== MATERIAL SUPPLIED
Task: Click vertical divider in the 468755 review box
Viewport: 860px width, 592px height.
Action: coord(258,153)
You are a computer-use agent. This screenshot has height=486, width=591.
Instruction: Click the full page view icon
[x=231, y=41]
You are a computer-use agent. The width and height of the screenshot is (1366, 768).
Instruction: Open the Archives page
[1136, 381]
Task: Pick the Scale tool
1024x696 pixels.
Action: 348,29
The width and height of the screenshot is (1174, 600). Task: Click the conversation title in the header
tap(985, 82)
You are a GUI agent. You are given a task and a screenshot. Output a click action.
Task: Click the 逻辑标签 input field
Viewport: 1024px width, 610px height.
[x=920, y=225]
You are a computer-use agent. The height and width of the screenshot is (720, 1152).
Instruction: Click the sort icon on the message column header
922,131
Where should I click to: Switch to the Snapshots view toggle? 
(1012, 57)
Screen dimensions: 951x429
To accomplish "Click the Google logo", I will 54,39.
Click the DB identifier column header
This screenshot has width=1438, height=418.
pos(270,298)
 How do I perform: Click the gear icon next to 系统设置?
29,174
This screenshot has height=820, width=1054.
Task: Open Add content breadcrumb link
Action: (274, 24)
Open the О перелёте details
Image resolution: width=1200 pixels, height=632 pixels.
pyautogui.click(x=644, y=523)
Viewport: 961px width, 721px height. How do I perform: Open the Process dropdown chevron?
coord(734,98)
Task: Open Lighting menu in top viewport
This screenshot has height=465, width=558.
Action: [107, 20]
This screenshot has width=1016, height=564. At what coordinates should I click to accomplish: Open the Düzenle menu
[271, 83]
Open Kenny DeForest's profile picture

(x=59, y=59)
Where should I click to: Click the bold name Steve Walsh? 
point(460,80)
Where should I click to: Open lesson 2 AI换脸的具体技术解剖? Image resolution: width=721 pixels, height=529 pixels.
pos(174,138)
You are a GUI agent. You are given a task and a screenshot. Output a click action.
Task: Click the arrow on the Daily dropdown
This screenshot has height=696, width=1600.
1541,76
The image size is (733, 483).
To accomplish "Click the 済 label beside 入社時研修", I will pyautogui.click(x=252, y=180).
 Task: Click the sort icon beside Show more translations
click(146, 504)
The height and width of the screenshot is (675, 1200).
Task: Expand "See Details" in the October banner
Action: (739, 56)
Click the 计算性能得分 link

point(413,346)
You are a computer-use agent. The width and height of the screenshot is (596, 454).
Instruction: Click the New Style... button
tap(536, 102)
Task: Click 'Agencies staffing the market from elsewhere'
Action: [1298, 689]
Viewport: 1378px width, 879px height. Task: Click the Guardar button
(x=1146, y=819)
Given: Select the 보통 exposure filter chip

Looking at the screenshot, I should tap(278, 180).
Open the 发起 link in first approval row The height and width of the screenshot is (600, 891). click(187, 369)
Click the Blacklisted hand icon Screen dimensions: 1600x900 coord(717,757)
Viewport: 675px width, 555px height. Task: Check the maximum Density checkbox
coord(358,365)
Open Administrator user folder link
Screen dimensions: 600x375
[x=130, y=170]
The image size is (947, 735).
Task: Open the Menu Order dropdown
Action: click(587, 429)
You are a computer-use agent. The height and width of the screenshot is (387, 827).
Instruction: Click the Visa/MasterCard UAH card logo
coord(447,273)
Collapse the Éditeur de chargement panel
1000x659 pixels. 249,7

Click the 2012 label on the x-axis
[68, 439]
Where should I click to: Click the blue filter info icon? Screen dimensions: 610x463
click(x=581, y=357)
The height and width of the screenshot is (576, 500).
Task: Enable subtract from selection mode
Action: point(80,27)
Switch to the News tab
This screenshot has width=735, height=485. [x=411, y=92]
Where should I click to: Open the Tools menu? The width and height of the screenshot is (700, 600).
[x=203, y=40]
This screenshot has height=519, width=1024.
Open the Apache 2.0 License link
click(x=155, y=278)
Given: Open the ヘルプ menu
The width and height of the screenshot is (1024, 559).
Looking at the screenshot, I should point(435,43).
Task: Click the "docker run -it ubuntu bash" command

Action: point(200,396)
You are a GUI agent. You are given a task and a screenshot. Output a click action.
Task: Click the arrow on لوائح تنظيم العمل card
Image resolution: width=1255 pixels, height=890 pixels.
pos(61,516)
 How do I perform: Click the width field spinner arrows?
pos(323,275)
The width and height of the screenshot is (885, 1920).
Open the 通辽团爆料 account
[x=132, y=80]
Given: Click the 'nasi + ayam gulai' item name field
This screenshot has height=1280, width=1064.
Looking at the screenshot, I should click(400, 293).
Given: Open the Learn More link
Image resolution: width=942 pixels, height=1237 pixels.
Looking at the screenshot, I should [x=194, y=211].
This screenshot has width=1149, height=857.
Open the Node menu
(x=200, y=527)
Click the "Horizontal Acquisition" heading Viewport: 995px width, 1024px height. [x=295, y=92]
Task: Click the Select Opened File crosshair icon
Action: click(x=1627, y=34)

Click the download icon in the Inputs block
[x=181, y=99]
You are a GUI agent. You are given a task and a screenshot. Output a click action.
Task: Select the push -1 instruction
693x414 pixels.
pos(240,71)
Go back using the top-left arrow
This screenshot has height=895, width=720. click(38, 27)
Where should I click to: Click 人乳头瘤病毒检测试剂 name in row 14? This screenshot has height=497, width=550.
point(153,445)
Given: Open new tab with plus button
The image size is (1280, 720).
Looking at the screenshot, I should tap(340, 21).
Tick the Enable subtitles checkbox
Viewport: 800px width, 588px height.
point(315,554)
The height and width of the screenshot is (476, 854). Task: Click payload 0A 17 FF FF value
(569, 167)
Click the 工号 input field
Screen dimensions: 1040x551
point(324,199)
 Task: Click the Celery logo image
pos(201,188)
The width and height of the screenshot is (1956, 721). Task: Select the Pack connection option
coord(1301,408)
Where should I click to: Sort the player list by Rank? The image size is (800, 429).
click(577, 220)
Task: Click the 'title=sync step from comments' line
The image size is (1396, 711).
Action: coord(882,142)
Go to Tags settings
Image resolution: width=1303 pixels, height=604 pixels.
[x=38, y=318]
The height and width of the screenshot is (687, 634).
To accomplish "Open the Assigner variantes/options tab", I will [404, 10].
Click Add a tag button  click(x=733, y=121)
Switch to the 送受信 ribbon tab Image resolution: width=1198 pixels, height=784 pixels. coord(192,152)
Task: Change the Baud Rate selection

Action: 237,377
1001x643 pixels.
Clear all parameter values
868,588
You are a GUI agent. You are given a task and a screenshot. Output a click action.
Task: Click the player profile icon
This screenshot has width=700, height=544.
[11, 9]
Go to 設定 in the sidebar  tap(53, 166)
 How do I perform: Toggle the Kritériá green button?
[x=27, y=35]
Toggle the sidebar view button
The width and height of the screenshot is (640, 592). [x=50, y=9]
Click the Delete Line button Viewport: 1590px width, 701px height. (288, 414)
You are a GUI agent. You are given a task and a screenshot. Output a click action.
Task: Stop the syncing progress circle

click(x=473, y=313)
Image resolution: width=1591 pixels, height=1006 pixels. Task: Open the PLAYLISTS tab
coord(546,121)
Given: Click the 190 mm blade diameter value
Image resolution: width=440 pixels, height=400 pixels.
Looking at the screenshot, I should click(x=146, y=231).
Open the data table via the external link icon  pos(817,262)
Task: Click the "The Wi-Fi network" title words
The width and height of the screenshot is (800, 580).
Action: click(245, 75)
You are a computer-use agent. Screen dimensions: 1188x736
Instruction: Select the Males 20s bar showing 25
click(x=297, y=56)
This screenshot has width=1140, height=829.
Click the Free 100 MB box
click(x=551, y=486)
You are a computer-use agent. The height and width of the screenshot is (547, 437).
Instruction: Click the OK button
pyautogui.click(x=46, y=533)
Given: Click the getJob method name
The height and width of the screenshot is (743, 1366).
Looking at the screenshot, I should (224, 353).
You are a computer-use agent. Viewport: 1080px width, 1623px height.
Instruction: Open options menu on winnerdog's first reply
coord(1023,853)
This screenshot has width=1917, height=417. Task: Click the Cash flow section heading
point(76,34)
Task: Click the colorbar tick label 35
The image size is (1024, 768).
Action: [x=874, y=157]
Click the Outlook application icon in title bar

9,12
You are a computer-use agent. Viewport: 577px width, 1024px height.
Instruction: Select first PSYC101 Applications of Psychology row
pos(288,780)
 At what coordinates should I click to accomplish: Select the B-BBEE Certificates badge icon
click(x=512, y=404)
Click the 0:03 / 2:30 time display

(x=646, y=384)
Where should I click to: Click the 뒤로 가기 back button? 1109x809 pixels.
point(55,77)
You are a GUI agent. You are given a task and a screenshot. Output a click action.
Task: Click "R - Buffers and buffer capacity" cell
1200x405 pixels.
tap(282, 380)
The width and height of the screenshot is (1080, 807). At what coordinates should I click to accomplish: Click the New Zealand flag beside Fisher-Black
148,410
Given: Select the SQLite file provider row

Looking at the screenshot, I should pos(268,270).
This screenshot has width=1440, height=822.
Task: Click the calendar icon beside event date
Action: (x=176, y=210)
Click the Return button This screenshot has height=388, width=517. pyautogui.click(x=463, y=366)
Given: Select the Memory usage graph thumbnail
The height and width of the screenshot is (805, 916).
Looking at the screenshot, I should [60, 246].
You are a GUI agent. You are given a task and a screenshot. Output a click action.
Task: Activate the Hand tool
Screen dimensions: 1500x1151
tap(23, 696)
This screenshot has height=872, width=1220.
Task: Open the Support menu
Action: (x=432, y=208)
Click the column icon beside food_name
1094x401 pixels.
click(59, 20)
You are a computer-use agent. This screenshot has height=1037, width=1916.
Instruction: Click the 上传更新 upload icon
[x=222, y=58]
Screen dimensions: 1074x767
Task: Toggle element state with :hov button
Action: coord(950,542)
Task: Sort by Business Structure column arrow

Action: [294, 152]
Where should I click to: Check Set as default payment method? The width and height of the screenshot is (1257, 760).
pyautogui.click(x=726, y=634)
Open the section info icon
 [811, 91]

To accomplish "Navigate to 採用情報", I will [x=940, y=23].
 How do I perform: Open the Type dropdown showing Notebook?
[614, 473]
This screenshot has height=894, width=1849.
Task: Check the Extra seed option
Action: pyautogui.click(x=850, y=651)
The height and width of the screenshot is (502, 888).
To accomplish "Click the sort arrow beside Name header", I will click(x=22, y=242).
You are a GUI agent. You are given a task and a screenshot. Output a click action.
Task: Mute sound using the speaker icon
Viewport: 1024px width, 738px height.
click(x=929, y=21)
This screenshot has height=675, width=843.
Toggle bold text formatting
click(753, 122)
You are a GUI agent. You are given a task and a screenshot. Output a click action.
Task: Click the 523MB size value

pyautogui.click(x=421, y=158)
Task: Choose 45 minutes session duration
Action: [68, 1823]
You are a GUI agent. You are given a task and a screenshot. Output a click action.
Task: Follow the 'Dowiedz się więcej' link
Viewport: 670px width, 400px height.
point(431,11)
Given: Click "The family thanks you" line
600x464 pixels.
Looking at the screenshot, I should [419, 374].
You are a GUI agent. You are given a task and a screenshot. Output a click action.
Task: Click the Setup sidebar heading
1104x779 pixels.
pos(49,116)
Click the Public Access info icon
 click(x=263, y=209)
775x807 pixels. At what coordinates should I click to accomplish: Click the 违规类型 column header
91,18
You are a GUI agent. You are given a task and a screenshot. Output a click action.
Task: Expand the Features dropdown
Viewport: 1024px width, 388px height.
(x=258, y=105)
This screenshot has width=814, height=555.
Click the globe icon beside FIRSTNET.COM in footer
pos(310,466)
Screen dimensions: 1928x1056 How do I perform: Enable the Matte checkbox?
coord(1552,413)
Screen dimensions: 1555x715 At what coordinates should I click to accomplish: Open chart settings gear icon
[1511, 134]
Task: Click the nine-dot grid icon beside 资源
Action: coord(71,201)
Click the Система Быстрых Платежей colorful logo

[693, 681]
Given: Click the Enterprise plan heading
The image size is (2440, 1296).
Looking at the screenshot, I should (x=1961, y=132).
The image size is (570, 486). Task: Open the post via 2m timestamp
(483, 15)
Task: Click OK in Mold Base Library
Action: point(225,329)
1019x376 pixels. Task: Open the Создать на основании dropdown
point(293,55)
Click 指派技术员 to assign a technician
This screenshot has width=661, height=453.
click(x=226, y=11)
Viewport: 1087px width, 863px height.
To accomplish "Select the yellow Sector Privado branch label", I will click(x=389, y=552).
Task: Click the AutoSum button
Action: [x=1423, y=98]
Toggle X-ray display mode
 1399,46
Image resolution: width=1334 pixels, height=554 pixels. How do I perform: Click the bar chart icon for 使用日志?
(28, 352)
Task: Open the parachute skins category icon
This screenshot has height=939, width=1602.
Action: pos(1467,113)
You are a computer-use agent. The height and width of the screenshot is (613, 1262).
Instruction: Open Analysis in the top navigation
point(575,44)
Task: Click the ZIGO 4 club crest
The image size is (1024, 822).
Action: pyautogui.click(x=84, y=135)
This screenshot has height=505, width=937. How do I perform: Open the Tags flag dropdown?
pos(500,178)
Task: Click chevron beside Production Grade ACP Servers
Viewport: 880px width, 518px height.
====
▶ _TASK TO COMPLETE_: Please return every line from the first one in the records above down to the line containing "Screen dimensions: 951x429", including both, exactly as written and nothing more.

▶ _SOLUTION_:
Task: Click vertical divider in the 468755 review box
Viewport: 860px width, 592px height.
Action: coord(258,153)
You are a computer-use agent. This screenshot has height=486, width=591.
Instruction: Click the full page view icon
[x=231, y=41]
You are a computer-use agent. The width and height of the screenshot is (1366, 768).
Instruction: Open the Archives page
[1136, 381]
Task: Pick the Scale tool
1024x696 pixels.
Action: 348,29
The width and height of the screenshot is (1174, 600). Task: Click the conversation title in the header
tap(985, 82)
You are a GUI agent. You are given a task and a screenshot. Output a click action.
Task: Click the 逻辑标签 input field
Viewport: 1024px width, 610px height.
[x=920, y=225]
You are a computer-use agent. The height and width of the screenshot is (720, 1152).
Instruction: Click the sort icon on the message column header
922,131
Where should I click to: Switch to the Snapshots view toggle? 
(1012, 57)
Screen dimensions: 951x429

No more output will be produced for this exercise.